General characteristics

= HMS Caesar (1853) =

Royal Navy ship of the line launched in 1853

HMS Caesar was a screw-propelled, 90-gun (later rated 91-gun) second-rate ship of the line of the British Royal Navy. She was built at Pembroke Dockyard and launched on 7 August 1853. She served in the Baltic during the Crimean War, and later with the Channel Squadron and on the North America and West Indies and Mediterranean stations.

==Service history==
Caesar was a wooden two-decked ship of the line, designed for 90 guns and converted to screw propulsion while still under construction. She was launched at Pembroke Dockyard on 7 August 1853. Her displacement was approximately 3,250 tons and she carried a complement of about 860 men.

She was commissioned under Captain John Robb in January 1854 and subsequently served in the Baltic during the Crimean War. She paid off in March 1857.

Caesar was recommissioned at Portsmouth on 12 June 1858 under Captain Charles Frederick. During that year she served with the Channel Squadron, sailing from Spithead in August and visiting Plymouth Sound. Contemporary naval intelligence reported in early September that Admiral Fremantle's squadron was expected to sail from Plymouth for Cork or Bantry Bay, where it would remain briefly before cruising for about a fortnight.

The ship's log records Caesar at single anchor in Berehaven, Bantry Bay, Cork, Ireland, on 13 September 1858, and steaming out of Bantry Bay on 18 September. She subsequently returned to Plymouth and left with for the West Indies on 21 October 1858.

A photograph of Caesar appears on a page in an album associated with Sir John Jocelyn Coghill. A handwritten annotation states that Coghill visited Spain in the autumn of 1858, when four photographs on the page were taken, and that his party reached Gibraltar by Christmas. The annotation does not identify the location of the photograph of Caesar. The ship's log independently places Caesar at anchor in Berehaven, Bantry Bay, Cork, Ireland, from 13-18 September 1858.

In 1859 Caesar came under the command of Captain Thomas Henry Mason and subsequently served in the Mediterranean. She was finally paid off in February 1862 and was sold on 19 April 1870 for breaking up at Blackwall.

---

• [ACTION ITEM] According to the passage on HMS Caesar, who was the ship's captain when it was first commissioned in January 1854?

[Dataset entries]
---

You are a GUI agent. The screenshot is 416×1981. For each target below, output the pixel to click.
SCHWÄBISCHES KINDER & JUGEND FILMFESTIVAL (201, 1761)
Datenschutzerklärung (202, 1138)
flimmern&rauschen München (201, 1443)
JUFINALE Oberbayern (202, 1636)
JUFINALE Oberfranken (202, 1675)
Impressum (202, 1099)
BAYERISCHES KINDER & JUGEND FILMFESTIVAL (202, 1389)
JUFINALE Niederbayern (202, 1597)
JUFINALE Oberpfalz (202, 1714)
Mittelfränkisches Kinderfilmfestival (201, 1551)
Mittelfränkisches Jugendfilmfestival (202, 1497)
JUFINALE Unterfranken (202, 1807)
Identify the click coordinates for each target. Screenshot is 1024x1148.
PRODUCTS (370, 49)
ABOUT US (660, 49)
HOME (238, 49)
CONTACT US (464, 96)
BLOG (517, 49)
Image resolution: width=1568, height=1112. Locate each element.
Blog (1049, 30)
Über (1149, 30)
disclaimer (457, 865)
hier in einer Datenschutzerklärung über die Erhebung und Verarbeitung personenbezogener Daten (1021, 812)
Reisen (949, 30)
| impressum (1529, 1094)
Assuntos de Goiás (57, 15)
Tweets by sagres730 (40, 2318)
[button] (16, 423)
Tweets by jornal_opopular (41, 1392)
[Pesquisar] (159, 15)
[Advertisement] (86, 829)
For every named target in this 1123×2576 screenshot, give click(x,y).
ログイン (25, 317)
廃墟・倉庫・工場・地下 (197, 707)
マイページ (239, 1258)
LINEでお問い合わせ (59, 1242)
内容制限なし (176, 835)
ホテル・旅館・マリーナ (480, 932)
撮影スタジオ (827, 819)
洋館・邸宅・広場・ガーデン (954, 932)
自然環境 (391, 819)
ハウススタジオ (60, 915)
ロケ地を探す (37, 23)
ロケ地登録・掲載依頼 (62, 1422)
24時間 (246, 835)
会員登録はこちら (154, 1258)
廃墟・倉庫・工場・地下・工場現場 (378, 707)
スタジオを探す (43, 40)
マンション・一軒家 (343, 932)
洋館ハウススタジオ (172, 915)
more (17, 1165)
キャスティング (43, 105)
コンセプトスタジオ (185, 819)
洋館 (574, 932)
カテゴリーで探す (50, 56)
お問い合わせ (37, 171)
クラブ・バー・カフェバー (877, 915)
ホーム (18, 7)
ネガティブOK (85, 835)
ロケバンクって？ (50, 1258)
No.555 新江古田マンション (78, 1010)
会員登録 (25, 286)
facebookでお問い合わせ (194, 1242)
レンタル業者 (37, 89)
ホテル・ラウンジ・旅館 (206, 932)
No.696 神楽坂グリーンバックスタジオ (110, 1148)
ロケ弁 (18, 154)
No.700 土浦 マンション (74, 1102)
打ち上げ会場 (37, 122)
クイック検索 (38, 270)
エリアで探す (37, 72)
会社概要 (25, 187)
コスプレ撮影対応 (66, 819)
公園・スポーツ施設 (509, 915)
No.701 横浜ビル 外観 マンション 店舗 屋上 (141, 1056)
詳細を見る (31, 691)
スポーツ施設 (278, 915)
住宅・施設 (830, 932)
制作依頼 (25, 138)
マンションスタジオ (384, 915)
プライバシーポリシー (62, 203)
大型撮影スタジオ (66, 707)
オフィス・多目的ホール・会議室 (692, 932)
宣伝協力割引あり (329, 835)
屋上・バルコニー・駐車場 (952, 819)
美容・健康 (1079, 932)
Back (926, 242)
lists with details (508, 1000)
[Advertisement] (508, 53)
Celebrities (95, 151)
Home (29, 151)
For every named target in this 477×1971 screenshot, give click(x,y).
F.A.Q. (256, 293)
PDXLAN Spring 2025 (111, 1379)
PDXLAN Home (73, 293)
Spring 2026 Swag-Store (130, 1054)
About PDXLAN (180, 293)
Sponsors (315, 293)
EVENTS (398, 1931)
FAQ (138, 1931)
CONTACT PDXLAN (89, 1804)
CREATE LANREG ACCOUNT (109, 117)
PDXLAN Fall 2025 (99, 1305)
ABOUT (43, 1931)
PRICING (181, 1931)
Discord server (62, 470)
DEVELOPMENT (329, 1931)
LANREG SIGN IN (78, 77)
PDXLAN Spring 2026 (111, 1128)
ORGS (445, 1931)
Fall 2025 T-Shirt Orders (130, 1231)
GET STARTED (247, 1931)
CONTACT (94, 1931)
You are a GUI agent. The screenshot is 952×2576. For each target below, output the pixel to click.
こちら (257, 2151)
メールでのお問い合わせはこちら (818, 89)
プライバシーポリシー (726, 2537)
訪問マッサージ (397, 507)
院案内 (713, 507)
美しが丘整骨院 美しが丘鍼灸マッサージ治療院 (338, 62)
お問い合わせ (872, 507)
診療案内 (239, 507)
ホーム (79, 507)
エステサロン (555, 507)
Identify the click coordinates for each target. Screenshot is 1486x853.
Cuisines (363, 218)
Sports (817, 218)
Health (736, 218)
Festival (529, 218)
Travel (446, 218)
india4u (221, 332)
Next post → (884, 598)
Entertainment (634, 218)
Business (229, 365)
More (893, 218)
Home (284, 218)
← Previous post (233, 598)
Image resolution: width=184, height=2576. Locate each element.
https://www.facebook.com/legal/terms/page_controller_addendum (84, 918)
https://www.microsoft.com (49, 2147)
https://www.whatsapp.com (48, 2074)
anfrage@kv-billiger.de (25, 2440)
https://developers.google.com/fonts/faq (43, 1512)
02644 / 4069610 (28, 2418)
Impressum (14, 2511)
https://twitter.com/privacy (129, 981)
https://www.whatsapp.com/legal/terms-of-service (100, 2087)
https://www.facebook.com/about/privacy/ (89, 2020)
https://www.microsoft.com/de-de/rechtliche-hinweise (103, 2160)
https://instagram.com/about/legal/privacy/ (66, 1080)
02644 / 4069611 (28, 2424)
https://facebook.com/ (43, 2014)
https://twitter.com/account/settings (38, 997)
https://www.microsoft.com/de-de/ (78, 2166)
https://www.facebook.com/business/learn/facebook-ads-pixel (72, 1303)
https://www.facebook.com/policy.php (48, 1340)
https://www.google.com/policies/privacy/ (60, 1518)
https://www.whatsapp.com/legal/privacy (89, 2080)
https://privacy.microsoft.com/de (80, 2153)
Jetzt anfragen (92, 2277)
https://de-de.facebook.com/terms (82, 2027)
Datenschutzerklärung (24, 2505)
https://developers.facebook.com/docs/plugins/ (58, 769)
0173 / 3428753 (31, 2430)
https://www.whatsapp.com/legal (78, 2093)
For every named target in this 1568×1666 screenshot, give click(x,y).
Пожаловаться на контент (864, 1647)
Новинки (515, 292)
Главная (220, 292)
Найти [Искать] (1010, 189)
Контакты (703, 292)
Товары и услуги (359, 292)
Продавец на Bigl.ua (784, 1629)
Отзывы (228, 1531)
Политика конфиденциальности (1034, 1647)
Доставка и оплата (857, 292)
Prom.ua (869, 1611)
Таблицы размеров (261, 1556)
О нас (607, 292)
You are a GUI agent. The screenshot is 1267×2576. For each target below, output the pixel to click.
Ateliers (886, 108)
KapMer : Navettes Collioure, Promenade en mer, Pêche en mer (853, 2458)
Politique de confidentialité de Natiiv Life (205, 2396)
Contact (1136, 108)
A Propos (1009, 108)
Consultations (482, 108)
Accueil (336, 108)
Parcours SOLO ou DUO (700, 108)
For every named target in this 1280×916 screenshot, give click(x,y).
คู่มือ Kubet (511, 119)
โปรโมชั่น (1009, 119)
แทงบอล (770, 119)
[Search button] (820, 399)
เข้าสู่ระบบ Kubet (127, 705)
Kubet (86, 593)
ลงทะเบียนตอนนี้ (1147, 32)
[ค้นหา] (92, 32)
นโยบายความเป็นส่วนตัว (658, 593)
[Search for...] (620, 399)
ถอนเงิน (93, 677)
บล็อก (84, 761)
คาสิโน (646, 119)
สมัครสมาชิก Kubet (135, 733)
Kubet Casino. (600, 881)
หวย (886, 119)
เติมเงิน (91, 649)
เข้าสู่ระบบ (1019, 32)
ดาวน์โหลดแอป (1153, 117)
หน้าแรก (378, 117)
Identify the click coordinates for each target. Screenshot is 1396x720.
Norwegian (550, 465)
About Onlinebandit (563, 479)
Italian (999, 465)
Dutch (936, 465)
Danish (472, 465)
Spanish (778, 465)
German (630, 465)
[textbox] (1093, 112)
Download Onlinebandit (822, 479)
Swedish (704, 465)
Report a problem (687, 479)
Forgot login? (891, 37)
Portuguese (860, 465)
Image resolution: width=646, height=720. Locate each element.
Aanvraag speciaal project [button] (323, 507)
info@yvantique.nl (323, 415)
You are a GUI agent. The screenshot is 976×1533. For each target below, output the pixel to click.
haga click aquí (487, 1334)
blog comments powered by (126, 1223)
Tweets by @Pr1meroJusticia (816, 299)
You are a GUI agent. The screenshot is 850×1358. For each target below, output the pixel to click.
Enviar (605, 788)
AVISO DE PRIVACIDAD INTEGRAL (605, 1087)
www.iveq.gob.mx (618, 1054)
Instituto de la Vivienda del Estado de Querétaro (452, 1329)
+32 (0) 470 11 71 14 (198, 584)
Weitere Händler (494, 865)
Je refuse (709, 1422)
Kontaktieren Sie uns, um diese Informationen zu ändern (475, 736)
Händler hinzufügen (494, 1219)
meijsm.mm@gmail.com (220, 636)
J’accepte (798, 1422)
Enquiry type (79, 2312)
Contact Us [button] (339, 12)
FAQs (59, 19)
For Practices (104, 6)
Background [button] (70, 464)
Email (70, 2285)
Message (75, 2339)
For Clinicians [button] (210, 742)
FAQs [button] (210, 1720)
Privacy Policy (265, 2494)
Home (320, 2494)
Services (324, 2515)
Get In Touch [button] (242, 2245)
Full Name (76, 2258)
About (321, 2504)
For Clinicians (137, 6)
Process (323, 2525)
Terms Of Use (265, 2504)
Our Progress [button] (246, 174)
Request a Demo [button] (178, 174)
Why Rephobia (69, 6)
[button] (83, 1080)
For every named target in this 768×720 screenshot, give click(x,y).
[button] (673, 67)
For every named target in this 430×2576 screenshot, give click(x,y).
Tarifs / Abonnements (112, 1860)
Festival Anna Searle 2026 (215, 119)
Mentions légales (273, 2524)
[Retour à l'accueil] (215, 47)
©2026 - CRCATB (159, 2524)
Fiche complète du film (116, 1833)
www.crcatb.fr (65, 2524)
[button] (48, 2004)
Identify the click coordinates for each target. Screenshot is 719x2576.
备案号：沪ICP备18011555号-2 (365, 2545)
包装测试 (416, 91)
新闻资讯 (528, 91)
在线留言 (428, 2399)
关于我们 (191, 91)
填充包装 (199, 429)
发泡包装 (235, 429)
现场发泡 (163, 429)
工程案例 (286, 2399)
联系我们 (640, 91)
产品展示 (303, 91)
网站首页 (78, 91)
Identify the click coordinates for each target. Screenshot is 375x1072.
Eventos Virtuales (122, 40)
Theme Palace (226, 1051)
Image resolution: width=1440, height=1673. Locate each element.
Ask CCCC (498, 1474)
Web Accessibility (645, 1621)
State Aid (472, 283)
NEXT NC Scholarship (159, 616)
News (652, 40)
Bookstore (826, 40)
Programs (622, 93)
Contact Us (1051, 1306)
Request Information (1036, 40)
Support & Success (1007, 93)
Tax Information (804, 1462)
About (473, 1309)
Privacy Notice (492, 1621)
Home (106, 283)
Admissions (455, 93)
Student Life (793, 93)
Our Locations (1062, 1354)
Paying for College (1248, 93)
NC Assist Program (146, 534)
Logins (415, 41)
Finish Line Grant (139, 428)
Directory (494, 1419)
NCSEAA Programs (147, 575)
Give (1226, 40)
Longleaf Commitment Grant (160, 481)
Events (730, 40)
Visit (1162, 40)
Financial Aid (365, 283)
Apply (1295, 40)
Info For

---

• [WRITTEN SOLUTION] Captain John Robb